Questa letizia e gioia intuirono i primi quattro
discepoli quando udirono il predicatore della Galilea che li invitava a
seguirlo: Venite, seguitemi, Vi farò pescatori di uomini. La novità di è
l’iniziativa di Gesù a seguirlo. Gesù chiama, sceglie i discepoli, quelli che
egli volle. Teresina ne parla come del mistero della sua vocazione carmelitana
e del mistero delle grazie divine che comprende di aver ricevuto.

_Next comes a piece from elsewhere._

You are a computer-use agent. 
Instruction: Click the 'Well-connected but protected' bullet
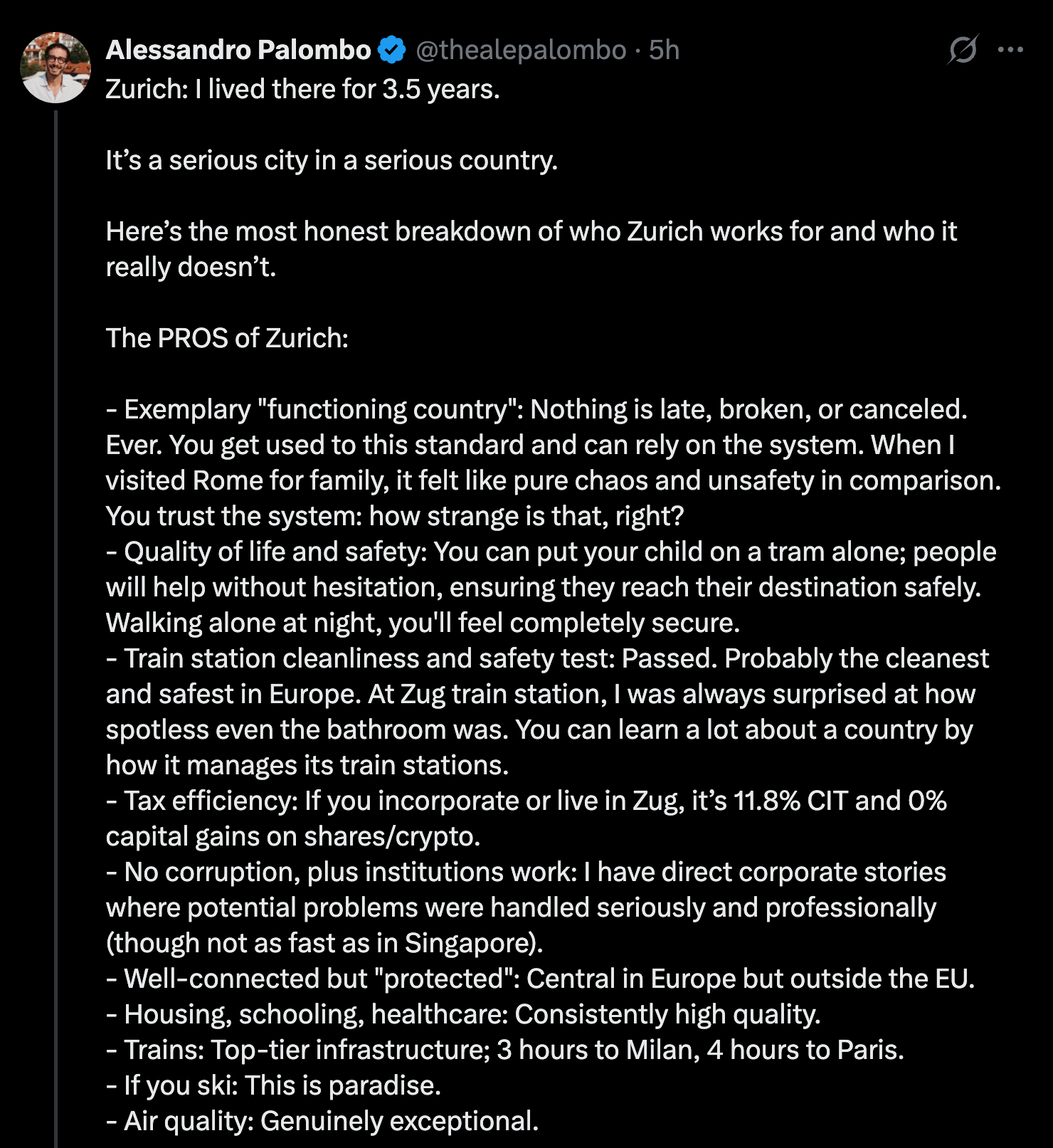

Ogni credente si trova con i primi quattro discepoli
in quel giorno ad ascoltare l’invito di Gesù: Vieni, Seguimi. Non c’è gioia
maggiore nella vita del comprendere di essere sotto lo sguardo del Signore. Ma
questo significa che il Signore che mi ha invitato a seguirlo continua a
chiamarmi ogni giorno, continua ad accompagnarmi nella vita anche in quei
momenti in cui non capisco, non voglio capire e tutto mi sembra così oscuro. La
gioia dilata poi il cuore quando si capiscono i doni di Dio nella vita. Più
comprendiamo le grazie che Dio ci ha fatte, più dovremmo ringraziare. In un
testo teresiano letto male e tradotto peggio si legge: “Quanto più avremo
compreso di aver ricevuto, tanto più ci saranno date maggiori o minori grazie”

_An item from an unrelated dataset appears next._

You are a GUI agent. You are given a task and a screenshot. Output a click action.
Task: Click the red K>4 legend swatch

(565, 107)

(quinte dimore del castello interioe). La liturgia ci aiuta ricordandoci che “è veramente cosa buona e giusta, nostro dovere e
fonte di salvezza, lodarti e ringraziarti sempre per i tuoi benefici, Dio
onnipotente ed eterno. Tu non hai bisogno della nostra lode, ma per un dono del
tuo amore ci chiami a renderti grazie; i nostri inni di benedizione non
accrescono la tua grandezza, ma ci ottengono la grazia che ci salva, per Cristo
nostro Signore” (Prefavio IV).
San paolo parla del discepolato, di chi e chiamato a
seguire Gesù, come del collaboratore della gioia di Gesù. Se non dà gioia, il
Vangelo non è vangelo, ma solo una costruzione umana. San Paolo definisce la
gioia come primo dei frutti dello Spirito, seguita a ruota dalla pace (Gal
5,22).
Gesù porta a compimento la sua promessa: “La mia gioia sia in voi e la vostra gioia sia
piena” (Gv 15,11). Come non ricordare la prima santa cilena, Teresa de los
Andes, che ha coniato la frase: “Dio è gioia infinita”. Ricordiamoci di quel bellissimo testo che dice: « La
gioia del Signore è la nostra forza » (Neh. 8, 10).